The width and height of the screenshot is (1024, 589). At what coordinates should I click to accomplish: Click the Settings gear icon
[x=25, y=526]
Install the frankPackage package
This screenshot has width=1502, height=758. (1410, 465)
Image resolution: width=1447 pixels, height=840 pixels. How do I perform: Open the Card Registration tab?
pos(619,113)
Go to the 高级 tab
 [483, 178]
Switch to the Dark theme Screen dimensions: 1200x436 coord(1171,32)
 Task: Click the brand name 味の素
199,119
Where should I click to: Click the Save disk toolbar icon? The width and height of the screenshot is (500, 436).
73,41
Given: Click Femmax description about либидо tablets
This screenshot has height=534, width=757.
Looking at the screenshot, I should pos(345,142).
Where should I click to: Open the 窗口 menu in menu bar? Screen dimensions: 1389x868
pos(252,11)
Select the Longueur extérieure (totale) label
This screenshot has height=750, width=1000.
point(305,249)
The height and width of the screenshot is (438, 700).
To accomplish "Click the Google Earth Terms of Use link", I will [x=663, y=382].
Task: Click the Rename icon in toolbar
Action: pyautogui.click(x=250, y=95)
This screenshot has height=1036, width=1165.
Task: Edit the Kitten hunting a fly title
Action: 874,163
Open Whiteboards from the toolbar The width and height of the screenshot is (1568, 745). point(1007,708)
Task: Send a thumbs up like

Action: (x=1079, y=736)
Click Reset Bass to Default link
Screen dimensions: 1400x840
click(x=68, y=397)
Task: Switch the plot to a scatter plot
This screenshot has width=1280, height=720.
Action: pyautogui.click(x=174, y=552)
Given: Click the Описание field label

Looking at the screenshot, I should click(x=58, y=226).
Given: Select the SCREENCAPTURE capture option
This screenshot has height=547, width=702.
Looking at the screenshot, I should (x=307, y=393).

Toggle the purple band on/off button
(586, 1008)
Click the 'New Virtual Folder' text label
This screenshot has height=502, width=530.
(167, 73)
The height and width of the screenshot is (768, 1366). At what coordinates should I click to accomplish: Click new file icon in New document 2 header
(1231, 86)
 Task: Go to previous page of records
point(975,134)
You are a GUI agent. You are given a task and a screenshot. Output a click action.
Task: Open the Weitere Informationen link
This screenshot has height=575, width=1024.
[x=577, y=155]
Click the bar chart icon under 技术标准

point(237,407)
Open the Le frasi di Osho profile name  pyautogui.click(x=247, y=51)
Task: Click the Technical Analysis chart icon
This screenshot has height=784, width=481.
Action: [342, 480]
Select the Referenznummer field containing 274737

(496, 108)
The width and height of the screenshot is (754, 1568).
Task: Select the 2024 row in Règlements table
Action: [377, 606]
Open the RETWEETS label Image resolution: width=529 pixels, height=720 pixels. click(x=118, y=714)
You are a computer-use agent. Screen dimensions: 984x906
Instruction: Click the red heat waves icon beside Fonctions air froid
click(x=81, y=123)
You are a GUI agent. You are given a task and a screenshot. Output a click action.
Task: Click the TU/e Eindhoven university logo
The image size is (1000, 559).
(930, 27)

----------------

WHAT YOU SHOULD DO
Set down, from the entries above, exactly the lines from the one with "Task: Send a thumbs up like" up to and including the one with "Task: Switch the plot to a scatter plot", and no other lines.

REPLY TO THE EXERCISE
Task: Send a thumbs up like

Action: (x=1079, y=736)
Click Reset Bass to Default link
Screen dimensions: 1400x840
click(x=68, y=397)
Task: Switch the plot to a scatter plot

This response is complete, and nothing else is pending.